At least 5 Dead in Flooding On East Coast
Flooding has caused at least 5 deaths thus far as torrential rains drenched the Carolinas, with states of emergency also in New Jersey, Virginia, and Maryland. Though Hurricane Joaquin turned eastward away for the coastline, it dumped around 14 -24 inches of rain in a short period of time in South Carolina.
1 in 500 year rain event – flooding on east coast
South Carolina was hardest hit, as more than 50 swift-water rescues were made Columbia alone. Officials say the ground is too saturated with water to absorb anymore, so the potential for the flooding to continue is high. Multiple dam breaches have also occurred in Columbia, causing it to be labelled as a 1 in 500 year rain event. The Seawall at Edisto Beach was breached on Saturday, causing major flooding in that area as well.
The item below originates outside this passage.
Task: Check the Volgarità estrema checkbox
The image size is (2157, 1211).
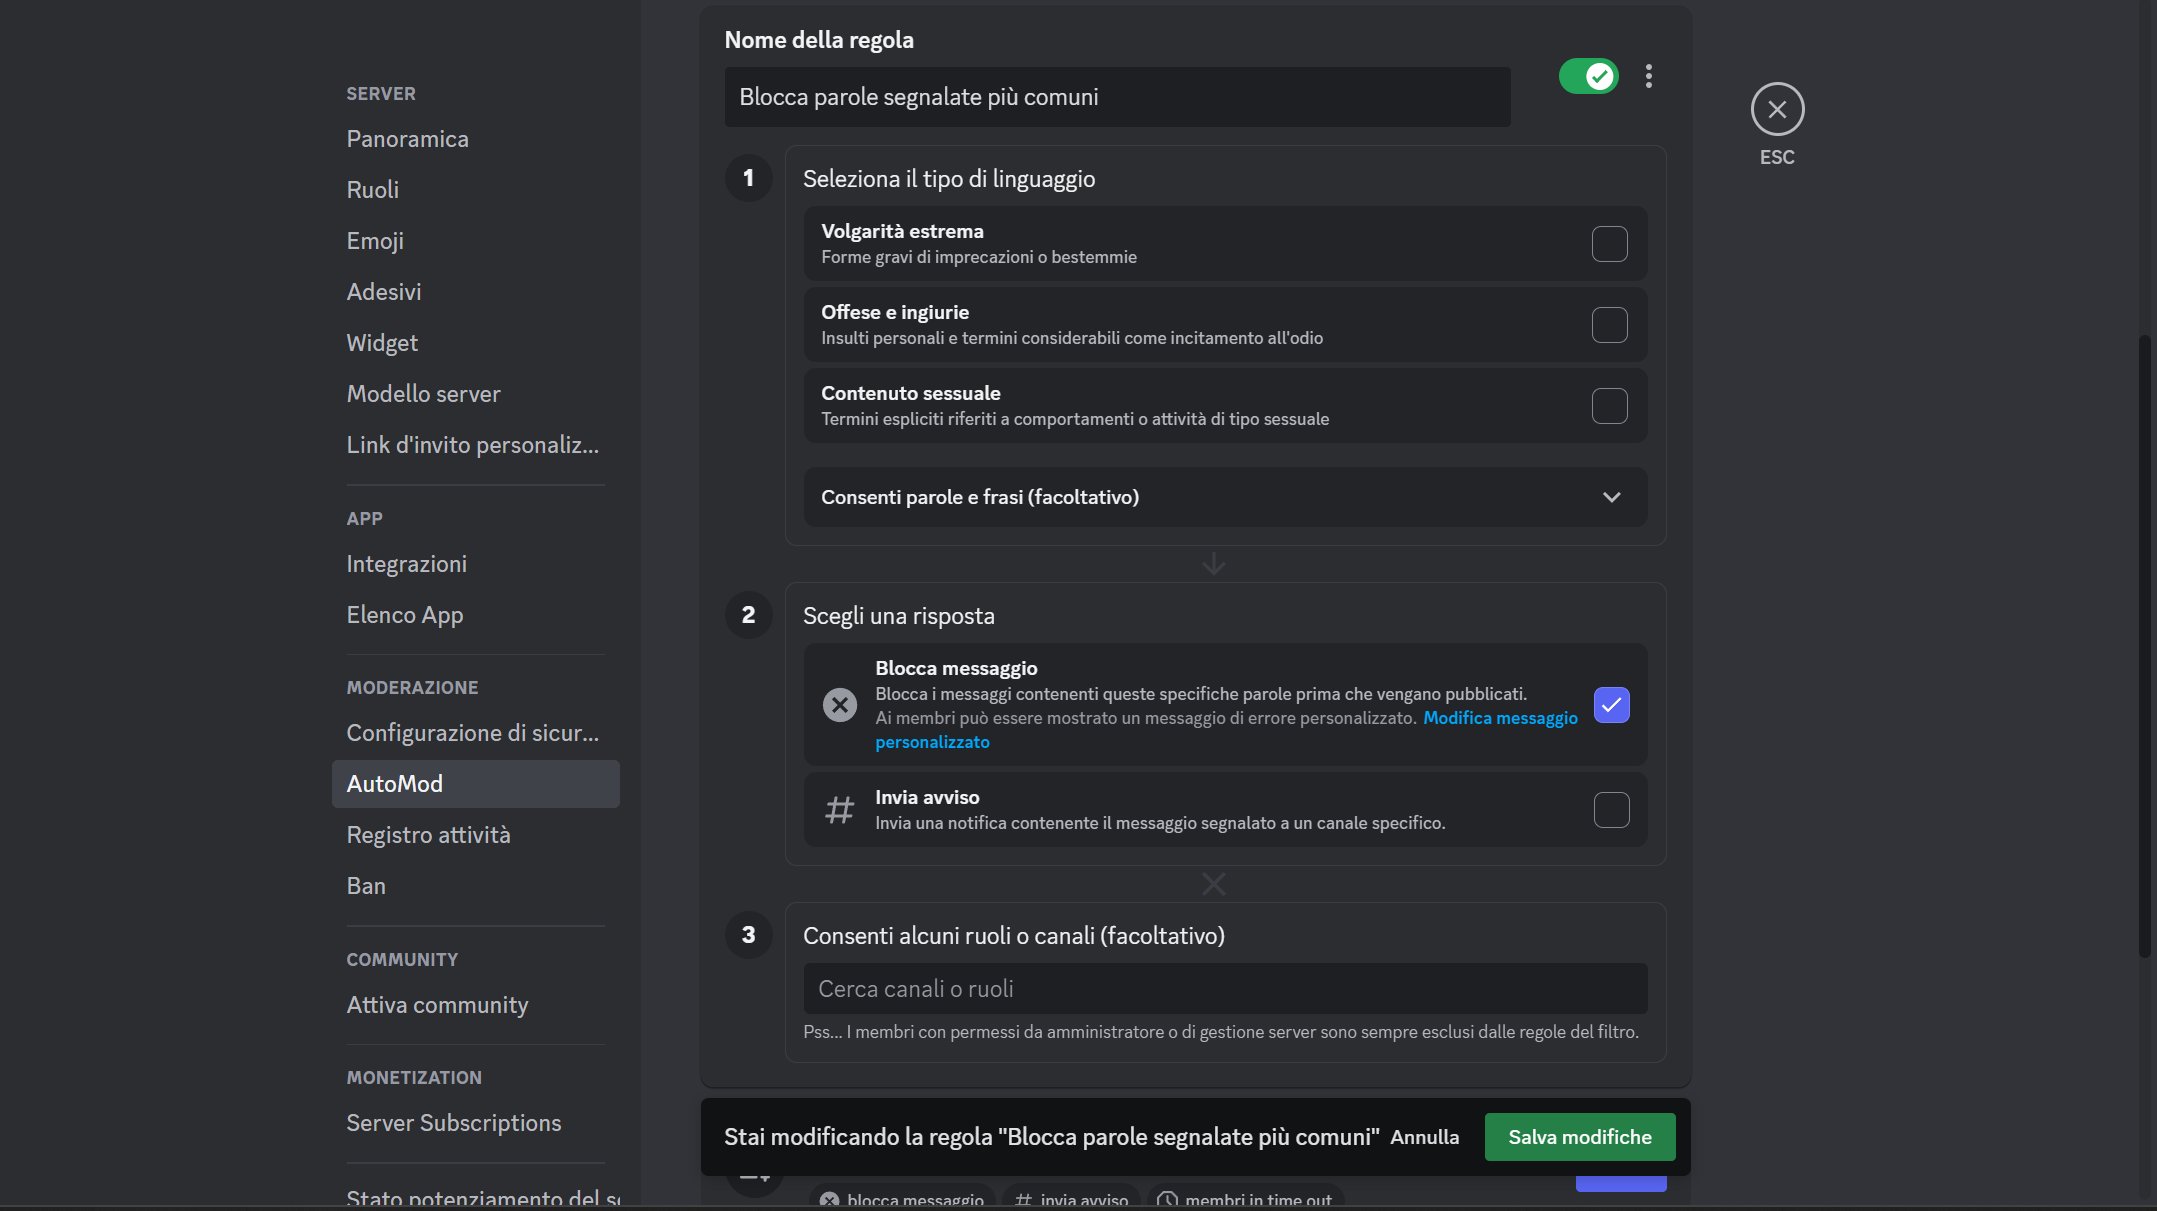Action: click(1609, 244)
Authorities advised residents to stay indoors if they are in a dry place and not go out. Flash flooding threatens to overwhelm cars. At least 113 roads were closed in the Charleston, SC area according to local news watchers. Thus far more than 29,000 customers are without power due to the flooding.
Using the social media hashtag, #TurnAroundDontDrown, authorities advised people not to drive through standing water. Voluntary evacuations were in place in Pepperhill.
Victims caught unawares
One 56 year old woman was going home after a business meeting when floodwaters trapped her beneath a railroad bridge in Spartanburg – filling her car “to capacity.” Another person was killed when a tree crashed onto the roadway, hitting two vehicles. Others died in a traffic accident related to the flooding when they lost control of their car and hit a pedestrian.
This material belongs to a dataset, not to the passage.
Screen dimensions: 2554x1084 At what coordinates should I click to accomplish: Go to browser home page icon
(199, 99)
Dorchester County reported that at least 100 people had to be rescued at around 03:00 a.m. from one area alone, with the possibility of up to 1,000 in the county before the flooding subsides.
The rain is set to subside for a short period of time, but according to the National Weather Service more is expected tonight. States of Emergency have been declared by by local and federal authorities.